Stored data
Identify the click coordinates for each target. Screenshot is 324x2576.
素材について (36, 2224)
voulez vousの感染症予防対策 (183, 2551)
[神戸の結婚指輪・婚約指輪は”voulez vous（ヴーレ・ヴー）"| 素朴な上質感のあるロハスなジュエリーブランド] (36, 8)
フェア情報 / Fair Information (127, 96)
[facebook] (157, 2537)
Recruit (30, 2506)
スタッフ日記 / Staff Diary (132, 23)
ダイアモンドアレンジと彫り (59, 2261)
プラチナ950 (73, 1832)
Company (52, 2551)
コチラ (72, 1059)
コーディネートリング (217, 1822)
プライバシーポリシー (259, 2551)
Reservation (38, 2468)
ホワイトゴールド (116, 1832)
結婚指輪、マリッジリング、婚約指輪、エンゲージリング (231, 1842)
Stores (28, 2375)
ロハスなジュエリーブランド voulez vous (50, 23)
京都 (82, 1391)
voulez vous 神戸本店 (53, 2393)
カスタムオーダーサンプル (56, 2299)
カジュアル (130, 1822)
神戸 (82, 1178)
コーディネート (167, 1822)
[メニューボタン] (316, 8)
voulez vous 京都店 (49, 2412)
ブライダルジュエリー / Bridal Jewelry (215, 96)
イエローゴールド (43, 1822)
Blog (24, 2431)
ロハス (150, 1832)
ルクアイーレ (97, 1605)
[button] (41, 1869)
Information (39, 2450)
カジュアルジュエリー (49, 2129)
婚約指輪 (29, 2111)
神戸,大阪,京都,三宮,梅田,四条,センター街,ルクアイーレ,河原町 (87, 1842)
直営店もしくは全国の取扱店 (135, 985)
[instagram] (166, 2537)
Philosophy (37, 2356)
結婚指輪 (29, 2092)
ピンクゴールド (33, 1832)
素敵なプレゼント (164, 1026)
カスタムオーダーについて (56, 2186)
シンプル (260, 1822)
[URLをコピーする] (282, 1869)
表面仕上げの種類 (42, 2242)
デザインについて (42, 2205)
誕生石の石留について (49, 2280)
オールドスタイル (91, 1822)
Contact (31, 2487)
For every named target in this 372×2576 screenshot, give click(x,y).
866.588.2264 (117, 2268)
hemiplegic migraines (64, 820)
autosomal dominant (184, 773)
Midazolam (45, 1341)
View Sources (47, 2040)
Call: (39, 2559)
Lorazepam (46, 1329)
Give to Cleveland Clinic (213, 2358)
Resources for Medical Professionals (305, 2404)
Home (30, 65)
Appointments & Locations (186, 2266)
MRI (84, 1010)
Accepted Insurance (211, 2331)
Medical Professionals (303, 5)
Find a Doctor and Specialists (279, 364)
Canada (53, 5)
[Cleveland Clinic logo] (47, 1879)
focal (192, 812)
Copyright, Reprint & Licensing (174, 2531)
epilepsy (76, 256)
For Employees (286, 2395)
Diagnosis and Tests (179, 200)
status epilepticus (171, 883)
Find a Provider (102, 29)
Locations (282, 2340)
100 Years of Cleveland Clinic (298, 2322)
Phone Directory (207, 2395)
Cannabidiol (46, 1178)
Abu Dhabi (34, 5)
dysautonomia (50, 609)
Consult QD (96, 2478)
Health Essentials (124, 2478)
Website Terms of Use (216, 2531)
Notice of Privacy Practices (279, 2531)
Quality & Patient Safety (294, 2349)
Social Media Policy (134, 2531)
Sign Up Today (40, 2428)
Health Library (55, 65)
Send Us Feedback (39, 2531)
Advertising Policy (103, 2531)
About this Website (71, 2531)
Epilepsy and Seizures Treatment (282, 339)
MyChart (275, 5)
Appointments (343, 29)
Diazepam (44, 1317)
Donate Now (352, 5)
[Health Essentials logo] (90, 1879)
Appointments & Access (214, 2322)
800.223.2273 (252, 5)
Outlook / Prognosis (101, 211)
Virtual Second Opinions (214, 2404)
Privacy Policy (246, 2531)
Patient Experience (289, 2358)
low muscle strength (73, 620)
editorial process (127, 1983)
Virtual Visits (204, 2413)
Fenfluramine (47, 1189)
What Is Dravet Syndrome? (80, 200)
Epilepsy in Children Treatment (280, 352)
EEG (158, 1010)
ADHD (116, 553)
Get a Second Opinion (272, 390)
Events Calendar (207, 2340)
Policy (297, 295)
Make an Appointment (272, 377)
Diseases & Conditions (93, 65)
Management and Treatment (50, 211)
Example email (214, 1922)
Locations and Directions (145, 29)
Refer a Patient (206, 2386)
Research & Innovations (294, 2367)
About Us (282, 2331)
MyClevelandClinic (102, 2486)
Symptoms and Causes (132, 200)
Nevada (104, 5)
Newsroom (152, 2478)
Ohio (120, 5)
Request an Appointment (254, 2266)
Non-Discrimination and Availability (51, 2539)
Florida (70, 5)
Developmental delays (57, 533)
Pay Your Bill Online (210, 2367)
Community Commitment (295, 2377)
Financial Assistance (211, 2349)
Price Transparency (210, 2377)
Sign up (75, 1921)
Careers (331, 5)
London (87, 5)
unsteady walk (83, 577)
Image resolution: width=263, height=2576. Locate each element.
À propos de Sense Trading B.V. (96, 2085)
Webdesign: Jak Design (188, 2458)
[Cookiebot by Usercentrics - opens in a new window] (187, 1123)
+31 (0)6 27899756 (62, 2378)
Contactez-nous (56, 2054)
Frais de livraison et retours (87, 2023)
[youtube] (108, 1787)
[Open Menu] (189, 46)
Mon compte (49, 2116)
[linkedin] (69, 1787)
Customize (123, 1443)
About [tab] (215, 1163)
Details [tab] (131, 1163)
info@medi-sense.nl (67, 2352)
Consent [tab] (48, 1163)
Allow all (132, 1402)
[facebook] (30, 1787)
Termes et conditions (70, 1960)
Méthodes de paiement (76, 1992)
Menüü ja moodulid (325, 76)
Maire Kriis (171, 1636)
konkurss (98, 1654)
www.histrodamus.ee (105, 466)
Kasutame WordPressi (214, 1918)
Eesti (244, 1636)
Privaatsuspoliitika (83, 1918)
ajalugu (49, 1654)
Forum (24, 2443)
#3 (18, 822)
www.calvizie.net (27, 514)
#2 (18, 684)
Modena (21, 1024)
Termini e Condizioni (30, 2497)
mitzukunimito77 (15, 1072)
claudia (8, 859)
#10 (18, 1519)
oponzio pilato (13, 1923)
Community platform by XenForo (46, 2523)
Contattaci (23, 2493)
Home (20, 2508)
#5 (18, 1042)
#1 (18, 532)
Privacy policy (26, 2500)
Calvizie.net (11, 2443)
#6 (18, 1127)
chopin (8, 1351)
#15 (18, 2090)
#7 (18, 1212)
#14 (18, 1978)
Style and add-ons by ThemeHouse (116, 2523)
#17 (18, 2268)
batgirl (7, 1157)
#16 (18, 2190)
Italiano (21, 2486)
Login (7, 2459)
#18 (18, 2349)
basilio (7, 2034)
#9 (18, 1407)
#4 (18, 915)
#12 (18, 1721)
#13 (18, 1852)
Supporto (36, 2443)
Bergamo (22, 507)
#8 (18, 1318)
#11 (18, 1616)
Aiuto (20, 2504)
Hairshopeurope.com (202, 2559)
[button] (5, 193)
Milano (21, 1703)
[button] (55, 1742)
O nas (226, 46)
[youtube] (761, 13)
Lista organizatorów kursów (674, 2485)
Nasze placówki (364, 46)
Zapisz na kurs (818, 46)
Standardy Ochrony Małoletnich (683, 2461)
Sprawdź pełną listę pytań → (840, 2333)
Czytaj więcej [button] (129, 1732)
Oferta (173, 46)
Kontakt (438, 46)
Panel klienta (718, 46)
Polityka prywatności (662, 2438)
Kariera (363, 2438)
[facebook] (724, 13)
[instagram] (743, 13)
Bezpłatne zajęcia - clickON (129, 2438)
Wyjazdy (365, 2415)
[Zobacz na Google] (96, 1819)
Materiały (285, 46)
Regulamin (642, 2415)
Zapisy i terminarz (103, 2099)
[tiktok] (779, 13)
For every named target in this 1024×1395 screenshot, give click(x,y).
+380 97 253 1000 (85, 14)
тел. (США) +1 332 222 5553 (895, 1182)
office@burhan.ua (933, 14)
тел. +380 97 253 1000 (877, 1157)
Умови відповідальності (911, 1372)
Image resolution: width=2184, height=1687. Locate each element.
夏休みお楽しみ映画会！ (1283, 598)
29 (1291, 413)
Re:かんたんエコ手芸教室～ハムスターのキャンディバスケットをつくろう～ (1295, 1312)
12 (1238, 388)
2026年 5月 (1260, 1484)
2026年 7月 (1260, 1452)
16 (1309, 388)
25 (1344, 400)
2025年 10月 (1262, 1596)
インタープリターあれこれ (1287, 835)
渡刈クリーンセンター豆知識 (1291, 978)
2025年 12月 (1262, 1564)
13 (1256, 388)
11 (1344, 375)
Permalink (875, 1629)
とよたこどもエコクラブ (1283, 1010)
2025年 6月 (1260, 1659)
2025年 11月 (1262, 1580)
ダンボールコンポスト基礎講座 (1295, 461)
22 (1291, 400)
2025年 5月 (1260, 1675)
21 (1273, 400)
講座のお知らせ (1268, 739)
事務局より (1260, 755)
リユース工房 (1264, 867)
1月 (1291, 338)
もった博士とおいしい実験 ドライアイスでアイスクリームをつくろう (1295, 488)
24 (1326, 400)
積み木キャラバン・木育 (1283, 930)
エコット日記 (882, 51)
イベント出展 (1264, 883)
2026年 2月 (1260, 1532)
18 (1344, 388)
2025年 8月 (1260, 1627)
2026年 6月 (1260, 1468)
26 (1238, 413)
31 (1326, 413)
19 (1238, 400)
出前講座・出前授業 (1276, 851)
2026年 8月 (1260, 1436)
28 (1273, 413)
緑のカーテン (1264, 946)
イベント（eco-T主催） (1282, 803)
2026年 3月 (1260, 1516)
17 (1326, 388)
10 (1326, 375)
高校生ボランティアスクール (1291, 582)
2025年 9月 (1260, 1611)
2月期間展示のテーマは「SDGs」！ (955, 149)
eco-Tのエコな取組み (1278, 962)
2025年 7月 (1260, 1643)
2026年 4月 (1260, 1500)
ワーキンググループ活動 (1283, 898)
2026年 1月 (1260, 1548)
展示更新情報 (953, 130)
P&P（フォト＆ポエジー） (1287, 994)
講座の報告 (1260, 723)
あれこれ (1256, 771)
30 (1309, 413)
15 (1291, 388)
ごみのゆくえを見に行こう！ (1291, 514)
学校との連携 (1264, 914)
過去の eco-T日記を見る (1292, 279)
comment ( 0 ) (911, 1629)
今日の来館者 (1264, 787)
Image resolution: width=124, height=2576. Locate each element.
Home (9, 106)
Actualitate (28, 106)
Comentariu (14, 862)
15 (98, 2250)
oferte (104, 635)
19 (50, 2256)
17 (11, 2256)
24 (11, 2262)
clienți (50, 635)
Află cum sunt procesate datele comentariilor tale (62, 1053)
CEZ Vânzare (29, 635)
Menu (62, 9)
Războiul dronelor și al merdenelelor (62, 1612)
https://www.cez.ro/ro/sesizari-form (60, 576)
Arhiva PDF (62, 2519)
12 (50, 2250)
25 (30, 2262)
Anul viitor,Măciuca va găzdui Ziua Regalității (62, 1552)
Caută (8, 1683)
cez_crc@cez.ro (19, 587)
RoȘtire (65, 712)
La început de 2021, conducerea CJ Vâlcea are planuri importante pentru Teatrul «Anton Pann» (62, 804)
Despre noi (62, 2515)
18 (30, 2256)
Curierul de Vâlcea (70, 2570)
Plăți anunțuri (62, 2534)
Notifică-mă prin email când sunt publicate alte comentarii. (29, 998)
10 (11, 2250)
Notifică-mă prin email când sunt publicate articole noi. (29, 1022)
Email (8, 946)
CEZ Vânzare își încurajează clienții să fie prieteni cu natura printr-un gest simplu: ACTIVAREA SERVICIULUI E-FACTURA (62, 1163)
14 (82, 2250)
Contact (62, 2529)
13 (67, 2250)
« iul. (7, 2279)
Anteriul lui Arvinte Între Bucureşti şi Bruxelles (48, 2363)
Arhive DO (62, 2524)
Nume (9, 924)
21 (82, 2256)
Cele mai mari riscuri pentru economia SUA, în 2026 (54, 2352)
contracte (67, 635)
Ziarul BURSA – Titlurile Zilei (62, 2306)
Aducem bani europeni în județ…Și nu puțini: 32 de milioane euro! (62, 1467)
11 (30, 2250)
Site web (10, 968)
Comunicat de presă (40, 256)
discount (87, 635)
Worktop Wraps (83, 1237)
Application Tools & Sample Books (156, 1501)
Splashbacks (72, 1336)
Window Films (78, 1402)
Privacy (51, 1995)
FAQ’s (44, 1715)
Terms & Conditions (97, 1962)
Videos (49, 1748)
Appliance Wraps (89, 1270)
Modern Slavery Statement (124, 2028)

:: What to produce ::
Return the lines of the records that include the string "About".

:: Exercise response ::
About this Website (71, 2531)
About Us (282, 2331)
About [tab] (215, 1163)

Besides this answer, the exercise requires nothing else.